### Imports

In [1]:
import json
import os
import re
import sys
import numpy as np
import nltk
from nltk.tokenize import word_tokenize, sent_tokenize, RegexpTokenizer
from nltk.probability import FreqDist
from nltk.corpus import stopwords

nltk.download('punkt')
nltk.download('stopwords')

[nltk_data] Downloading package punkt to
[nltk_data]     C:\Users\alexa\AppData\Roaming\nltk_data...
[nltk_data]   Package punkt is already up-to-date!
[nltk_data] Downloading package stopwords to
[nltk_data]     C:\Users\alexa\AppData\Roaming\nltk_data...
[nltk_data]   Package stopwords is already up-to-date!


True

In [2]:
def merge_json_files(input_folder, output_file):
    all_dialogues = []

    for filename in os.listdir(input_folder):
        if filename.endswith(".json"):
            file_path = os.path.join(input_folder, filename)

            with open(file_path, "r", encoding="utf-8") as file:
                dialogues = json.load(file)
                all_dialogues.extend(dialogues)

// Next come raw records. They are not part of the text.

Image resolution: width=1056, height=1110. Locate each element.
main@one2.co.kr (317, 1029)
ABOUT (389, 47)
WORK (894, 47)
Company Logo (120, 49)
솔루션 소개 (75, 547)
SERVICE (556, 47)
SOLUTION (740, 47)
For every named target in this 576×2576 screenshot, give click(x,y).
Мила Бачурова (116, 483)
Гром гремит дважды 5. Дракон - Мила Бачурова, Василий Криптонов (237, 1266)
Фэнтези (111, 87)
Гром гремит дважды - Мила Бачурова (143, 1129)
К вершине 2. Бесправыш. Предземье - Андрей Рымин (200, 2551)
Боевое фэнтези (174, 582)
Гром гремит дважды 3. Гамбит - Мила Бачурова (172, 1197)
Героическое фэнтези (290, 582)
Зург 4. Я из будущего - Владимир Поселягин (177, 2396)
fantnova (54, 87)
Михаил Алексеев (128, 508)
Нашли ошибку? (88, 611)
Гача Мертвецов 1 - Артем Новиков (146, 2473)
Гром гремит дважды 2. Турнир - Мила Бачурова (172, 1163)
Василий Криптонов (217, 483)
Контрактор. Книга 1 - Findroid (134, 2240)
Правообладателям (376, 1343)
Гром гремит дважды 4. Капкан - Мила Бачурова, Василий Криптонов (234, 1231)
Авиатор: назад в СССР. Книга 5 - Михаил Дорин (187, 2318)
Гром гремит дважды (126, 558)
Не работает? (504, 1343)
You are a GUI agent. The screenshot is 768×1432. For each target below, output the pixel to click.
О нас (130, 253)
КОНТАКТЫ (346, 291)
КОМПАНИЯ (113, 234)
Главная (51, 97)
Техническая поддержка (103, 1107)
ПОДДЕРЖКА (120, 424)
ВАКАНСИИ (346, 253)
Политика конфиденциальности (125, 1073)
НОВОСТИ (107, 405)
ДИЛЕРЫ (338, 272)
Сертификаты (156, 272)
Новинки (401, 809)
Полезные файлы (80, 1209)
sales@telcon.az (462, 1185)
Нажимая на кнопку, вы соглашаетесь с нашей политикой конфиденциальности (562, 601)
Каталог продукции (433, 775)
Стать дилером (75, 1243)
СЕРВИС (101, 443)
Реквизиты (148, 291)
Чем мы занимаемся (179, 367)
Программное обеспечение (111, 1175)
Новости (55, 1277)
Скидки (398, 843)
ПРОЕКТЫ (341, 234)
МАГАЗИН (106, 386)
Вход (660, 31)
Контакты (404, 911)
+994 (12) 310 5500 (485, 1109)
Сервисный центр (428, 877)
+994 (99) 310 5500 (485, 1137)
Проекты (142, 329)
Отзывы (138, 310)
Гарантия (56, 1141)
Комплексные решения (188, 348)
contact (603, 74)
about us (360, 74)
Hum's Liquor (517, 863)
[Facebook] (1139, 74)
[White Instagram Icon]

    with open(output_file, "w", encoding="utf-8") as outfile:
        json.dump(all_dialogues, outfile, indent=2)

input_folder = "train"
output_file = "dialogues.json"
merge_json_files(input_folder, output_file)

In [3]:
def split_user_system_turns(dialogue):
    turns = dialogue.get("turns", [])

    user_turns = [turn["utterance"] for turn in turns if turn["speaker"] == "USER"]
    system_turns = [turn["utterance"] for turn in turns if turn["speaker"] == "SYSTEM"]

    return user_turns, system_turns

def print_user_system_turns(dialogue):
    dialogue_id = dialogue.get("dialogue_id", "N/A")

    if dialogue_id is None or not re.match(r'\d+_\d+', dialogue_id):
        return

    services = dialogue.get("services", [])
    print(f"\nDialogue ID: {dialogue_id}")
    print(f"Services: {', '.join(services)}")
    print("=" * 30)

    user_turns, system_turns = split_user_system_turns(dialogue)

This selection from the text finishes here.